(Albany, NY) Senator Neil D. Breslin (D-Delmar) and the New York State Senate passed legislation (S.998B) earlier this year aiming to make roads safer for citizens across the state by strengthening penalties for those who violate traffic safety law. The legislation, which increases texting while driving to a primary offense, was signed on July 12 by Governor Andrew M. Cuomo – taking effect immediately as state law.
“As an elected official, public safety is always one of my top priorities. It is extremely important we establish laws that keep pace with changing technology to keep New York’s drivers, passengers and pedestrians safe on our streets,” Senator Breslin said. “The use of cell phones has increased dramatically over the years and statistics show this has led to more dangerous driving conditions, so I am very pleased to see this law enacted. ”
Illegal activity includes holding an electronic device and
• Composing, sending, reading, accessing, browsing, transmitting, saving, or retrieving electronic data such as e-mail, text messages, or webpages;
• Viewing, taking, or transmitting images;
• Playing games.
Prior to the new law, operating an electronic handheld device or texting while driving was a secondary offense, meaning a driver could not be pulled over and ticketed solely for that action.
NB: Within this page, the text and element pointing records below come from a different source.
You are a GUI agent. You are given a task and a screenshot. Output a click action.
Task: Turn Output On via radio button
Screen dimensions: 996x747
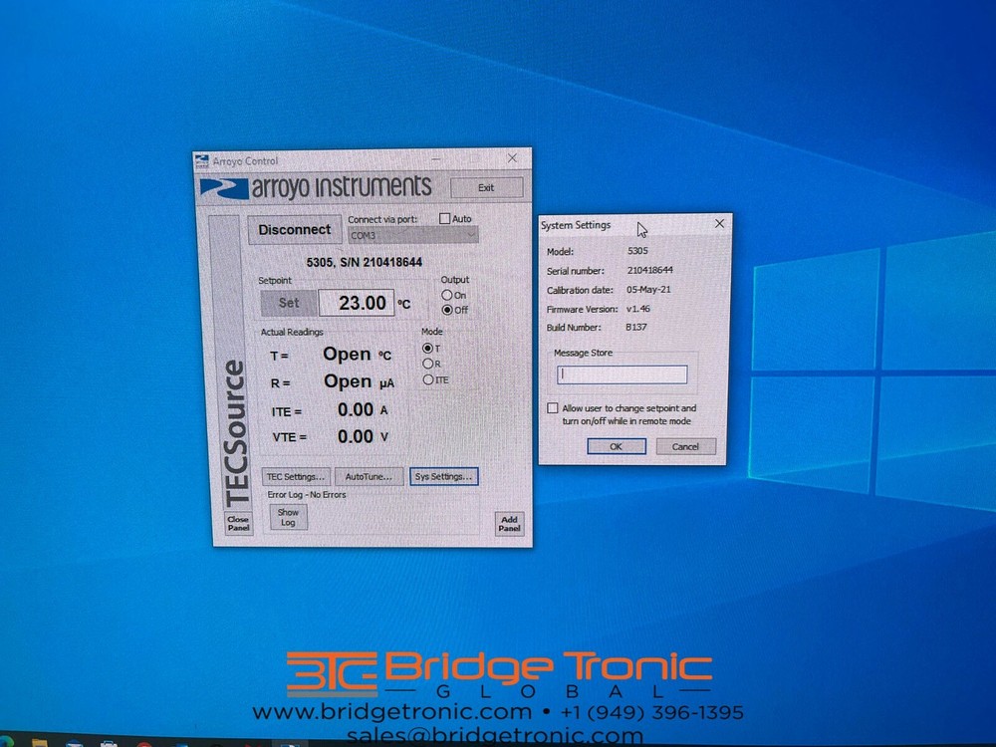(x=447, y=295)
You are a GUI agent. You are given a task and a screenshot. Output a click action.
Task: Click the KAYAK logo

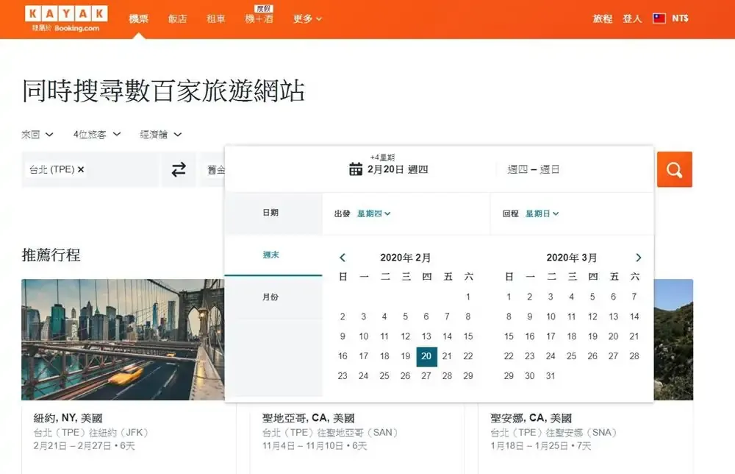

With the legislation now in effect, law enforcement have the power to stop drivers using devices such as cell phones, iPods and tablets, among others, and issue a ticket. The monetary penalty for a violation of this law continues to be a fine of up to $150.
According to a study done by the AAA Foundation for Traffic Safety, 52-percent of people in 2010 said they feel less safe on the road now than they did 5 years ago. This is due in large part to the increase in drivers who talk on cell phones, text and send emails while driving and consistently ignore traffic laws.
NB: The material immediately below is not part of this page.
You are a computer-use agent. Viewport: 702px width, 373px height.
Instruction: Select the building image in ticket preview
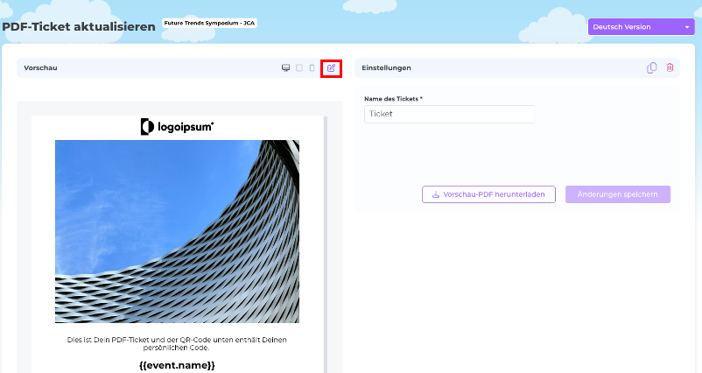177,231
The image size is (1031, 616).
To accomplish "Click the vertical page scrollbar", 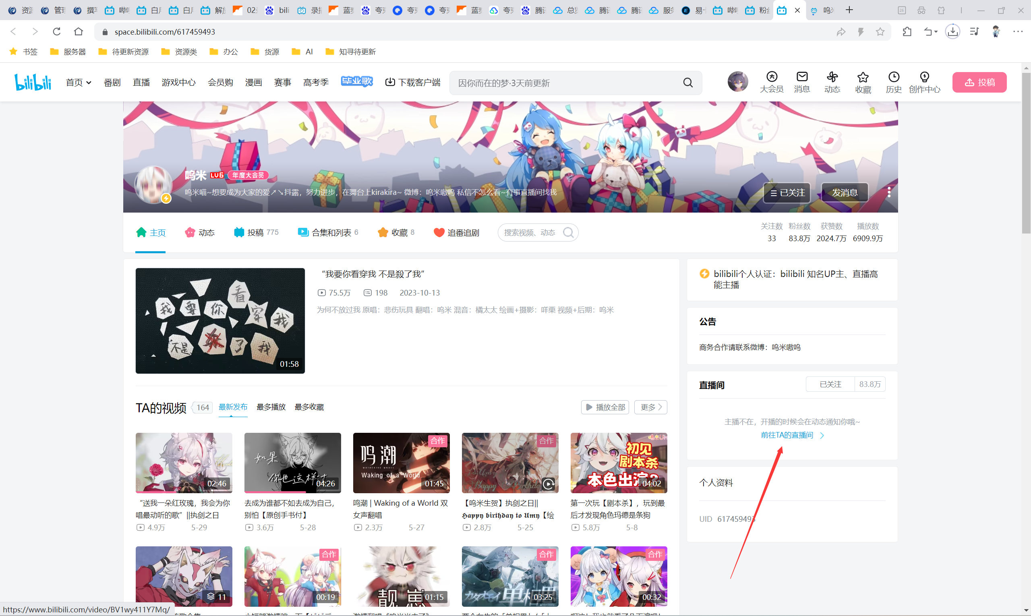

“Millions of New Yorkers are on the roads everyday and we need to make sure, for everyone’s safety, the rules make sense and are followed. I am positive that making penalties stronger, and giving police easier means to enforce laws, will make our roads safer for everyone,” Senator Breslin continued.
There are several necessary exceptions to the law, including:
• Not penalizing drivers using a handheld electronic device that is affixed to a surface or using a GPS device that is attached to the vehicle.
• Exempting police officers, fire fighters, or emergency vehicle drivers while they are performing their duties; and
• If a driver is communicating or attempting to communicate with law enforcement, the fire department, or medical personnel during an emergency situation.